すると、リーファ先生と村長が帰っていらっしゃいました。
「うふふ。ちょうどよかったわね」
と師匠はなんでもないことのようにおっしゃいますが、完璧過ぎるタイミングにびっくりしてしまいます。
「さぁ、まずはソースね」
と言って、師匠は丸根とピーマン、ソーセージを炒め始めました。
そこへ例のケチャップを入れます。
「ケチャップはちょっと炒めて少し酸味を飛ばしながら香ばしさを引き出すと美味しくなるのよ」
そう言う師匠の横で私はしっかりとメモを取りながらも手元をしっかりと見て、鼻と耳にも魔力を集中させました。
手元の動きだけでなく、音と香りもしっかりと覚えるためです。
やがて、酸味が飛び始め、ケチャップが煮詰まるごとに甘さと香ばしい香りが漂ってきます。
そして、その香りの奥の方にあるスパイスの香りも引き立ってきました。
「ここでパスタを入れて、普通のパスタよりもちょっと長めに炒めるのよ」
とおっしゃり、香辛料で味を調えながらパスタを炒める師匠の動きにはまったく無駄がありません。

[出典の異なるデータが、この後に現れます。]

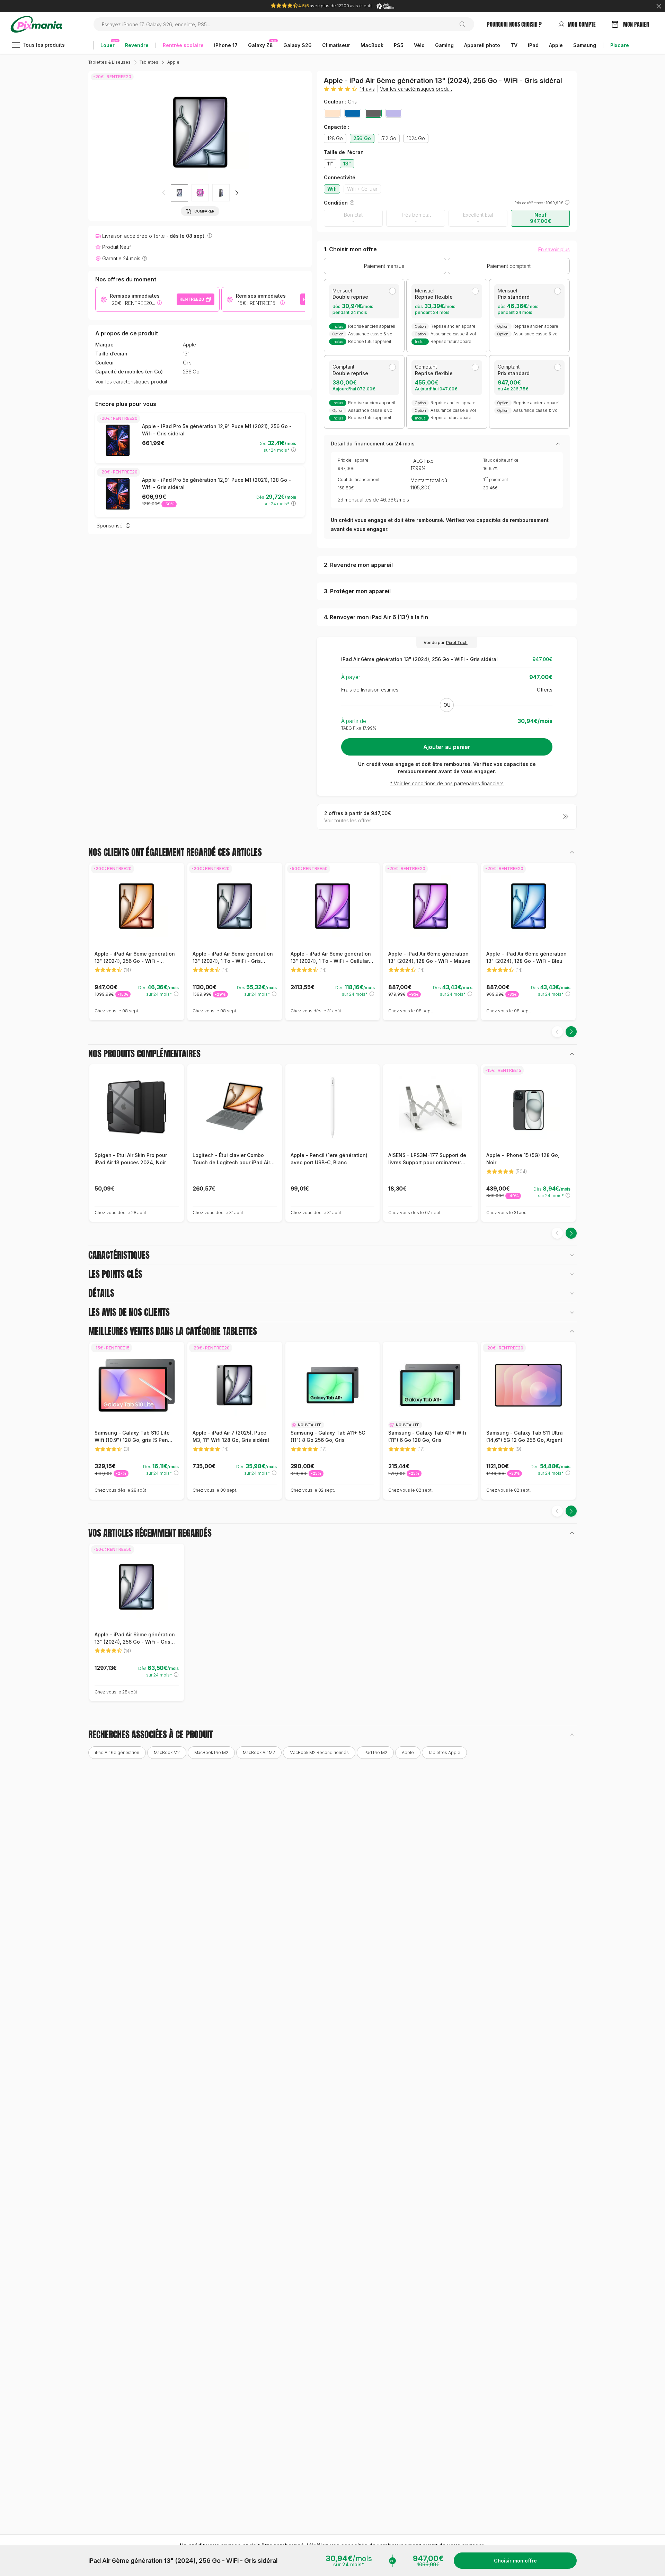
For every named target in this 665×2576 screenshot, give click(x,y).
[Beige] (332, 113)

宮殿で見た料理長の手並みですら、この域に達しているかどうか。
改めて師匠のすごさを実感しました。
「さぁ、できましたよ。お味見してみる?」
と師匠は気を遣ってそう聞いてきてくださいます。
しかし私は、
「いえ。みなさんと一緒にいただきたいです。きっとその方が美味しいと思います!」
と笑顔で答えました。
すると、師匠はちょっと驚いた顔をしたあと、優しく微笑んで、
「うふふ。そうね。その方がきっと美味しいわね」
とおっしゃいます。
「さぁ、冷めないうちに運びましょう。みなさんお待ちかねよ」
と笑う師匠のお顔はとてもうれしそうでした。
そして、いよいよ待ちに待った実食の時です。
ひと口食べた瞬間、私は、
「むっふー!」
と思わず奇声を発してしまいました。
濃厚なトマトの甘みとスパイスの風味の奥にあるかすかな酸味。
その酸味がトマトのうま味を引き立て、全体の味を見事に引き締めています。
そして、この香り。
ケチャップが炒められることによって引き出されたのであろう、甘さをまといながらも、爽やかな香ばしさ。
具の丸根の甘い香りとピーマンのほろ苦く青い香り、ソーセージの焦げが作り出す力強い香りが複雑に絡み合い、混然一体となって私の鼻腔を刺激してきます。
気が付けば、みなさんが私を見て、笑っていらっしゃいました。
村長は少し苦笑いが入っているけど、どことなく嬉しそうな笑顔。
リーファ先生はなぜか自慢げで、ズンさんは慈しむような穏やかな笑顔です。
「あらあら。ゆっくり食べましょうね。お腹が痛くなってしまいますよ」
と言って師匠は優しく微笑んでくれました。
「きゃん!」
「にぃ!」
と鳴いて、ルビーさま…、もとい、ルビーちゃんとサファイアちゃんも楽しそうです。
私も、自然と笑顔になって、
「はい!」
と元気よく返事をすると、またナポリタンを思いっきりすすり込みました。
始めて食べるはずなのに、どこかなつかしさを感じさせるナポリタン。
まさしく完璧な料理です。
いつかこの頂へとたどりつけるのだろうか?
そう思って私が夢中で食べ進めていると、師匠が、
「うふふ。今度は半熟卵を敷いた鉄板の上に乗せるタイプのナポリタンを作りましょうね」
とおっしゃいました。
どうやら、この頂の先にはさらなる高みがあるようです。